ReIN — harness your code. An open-source agentic coding runtime.
Project description
ReIN
Harness your code.
Quick Start · Architecture · Usage · 中文文档
ReIN is an open-source agentic coding runtime that implements a complete harness architecture — the control plane that orchestrates LLM calls, tool execution, hook lifecycle, permission control, and plugin systems.
It supports both Anthropic Claude (cloud) and local LLMs (Ollama, LM Studio, llama.cpp, vLLM) for fully offline operation.
Why ReIN?
Rein (n.) — a strap fastened to a bit, used to guide a horse. In software, the harness that guides an AI agent: intercepting, evaluating, executing, and extending every action it takes.
Most agentic coding tools are closed-source black boxes. ReIN opens up the full runtime:
- See exactly how LLM tool calls are orchestrated
- Hook into every lifecycle event (PreToolUse, PostToolUse, Stop, etc.)
- Control permissions at 5 layers (admin → user → project → command → hook)
- Extend with plugins (commands, agents, skills, hooks, MCP)

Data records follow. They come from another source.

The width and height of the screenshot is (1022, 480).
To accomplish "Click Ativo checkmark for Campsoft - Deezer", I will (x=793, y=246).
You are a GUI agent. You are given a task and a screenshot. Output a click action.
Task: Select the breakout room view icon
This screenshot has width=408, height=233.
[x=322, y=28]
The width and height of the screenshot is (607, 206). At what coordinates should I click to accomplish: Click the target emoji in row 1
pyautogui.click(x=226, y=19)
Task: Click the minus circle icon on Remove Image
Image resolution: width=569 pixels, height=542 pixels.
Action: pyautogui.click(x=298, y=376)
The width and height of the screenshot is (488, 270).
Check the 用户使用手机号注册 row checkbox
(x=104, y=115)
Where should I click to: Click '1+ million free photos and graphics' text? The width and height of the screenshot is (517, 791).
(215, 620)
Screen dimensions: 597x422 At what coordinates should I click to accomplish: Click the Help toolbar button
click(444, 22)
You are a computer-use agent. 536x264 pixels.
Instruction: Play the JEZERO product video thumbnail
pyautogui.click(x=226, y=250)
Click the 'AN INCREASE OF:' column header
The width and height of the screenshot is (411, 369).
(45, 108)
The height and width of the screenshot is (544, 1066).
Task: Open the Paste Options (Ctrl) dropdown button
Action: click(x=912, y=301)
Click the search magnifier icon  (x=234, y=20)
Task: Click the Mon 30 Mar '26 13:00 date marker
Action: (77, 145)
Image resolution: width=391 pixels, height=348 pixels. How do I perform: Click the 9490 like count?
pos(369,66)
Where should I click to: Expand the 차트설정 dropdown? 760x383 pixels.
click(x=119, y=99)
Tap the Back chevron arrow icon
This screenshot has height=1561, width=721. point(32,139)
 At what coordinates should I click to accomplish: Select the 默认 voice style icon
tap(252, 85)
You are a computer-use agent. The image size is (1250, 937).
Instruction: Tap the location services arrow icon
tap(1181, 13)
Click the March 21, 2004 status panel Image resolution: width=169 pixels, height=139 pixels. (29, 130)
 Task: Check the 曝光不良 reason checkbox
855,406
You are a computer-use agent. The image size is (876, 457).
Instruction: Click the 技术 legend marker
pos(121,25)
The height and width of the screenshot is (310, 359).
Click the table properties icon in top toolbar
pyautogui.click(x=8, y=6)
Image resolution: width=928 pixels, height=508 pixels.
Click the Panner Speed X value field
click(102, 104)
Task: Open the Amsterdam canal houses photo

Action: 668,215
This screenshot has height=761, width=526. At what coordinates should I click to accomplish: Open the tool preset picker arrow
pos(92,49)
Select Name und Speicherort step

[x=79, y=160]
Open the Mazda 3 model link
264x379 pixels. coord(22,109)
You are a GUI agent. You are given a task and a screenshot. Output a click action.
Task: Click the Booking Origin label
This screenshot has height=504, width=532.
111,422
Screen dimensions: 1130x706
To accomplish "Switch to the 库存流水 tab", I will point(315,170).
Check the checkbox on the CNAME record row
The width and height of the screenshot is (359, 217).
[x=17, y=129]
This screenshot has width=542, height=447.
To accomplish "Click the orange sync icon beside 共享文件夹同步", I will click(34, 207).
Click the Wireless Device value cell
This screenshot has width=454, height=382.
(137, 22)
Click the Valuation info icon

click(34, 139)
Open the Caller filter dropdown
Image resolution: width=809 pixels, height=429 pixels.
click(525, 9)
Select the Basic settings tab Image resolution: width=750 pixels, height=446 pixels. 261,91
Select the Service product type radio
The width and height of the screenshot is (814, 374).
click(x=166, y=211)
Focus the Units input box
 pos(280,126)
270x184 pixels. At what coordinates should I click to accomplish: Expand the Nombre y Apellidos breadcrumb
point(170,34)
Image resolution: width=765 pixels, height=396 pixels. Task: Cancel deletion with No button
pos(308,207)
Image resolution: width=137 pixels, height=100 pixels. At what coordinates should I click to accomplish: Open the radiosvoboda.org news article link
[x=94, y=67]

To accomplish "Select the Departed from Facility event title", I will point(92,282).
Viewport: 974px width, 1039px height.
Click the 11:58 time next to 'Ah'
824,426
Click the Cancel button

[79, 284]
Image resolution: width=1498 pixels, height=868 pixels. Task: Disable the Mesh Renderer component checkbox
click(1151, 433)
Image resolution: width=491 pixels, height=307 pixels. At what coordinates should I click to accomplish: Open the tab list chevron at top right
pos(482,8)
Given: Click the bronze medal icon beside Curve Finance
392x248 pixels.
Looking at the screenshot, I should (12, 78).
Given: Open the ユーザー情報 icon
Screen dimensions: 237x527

- Run offline with any local model — no API key needed
Quick Start
Prerequisites
- Python 3.11+
- An LLM backend (choose one):
Install
git clone https://github.com/BDeMo/ReIN.git
cd ReIN
pip install -r requirements.txt
Run
# Cloud mode (Anthropic Claude)
export ANTHROPIC_API_KEY=sk-ant-xxx
python -m rein direct
# Fully offline (Ollama)
ollama pull qwen2.5-coder:7b
python -m rein direct --local
# Custom local server (LM Studio / llama.cpp / vLLM)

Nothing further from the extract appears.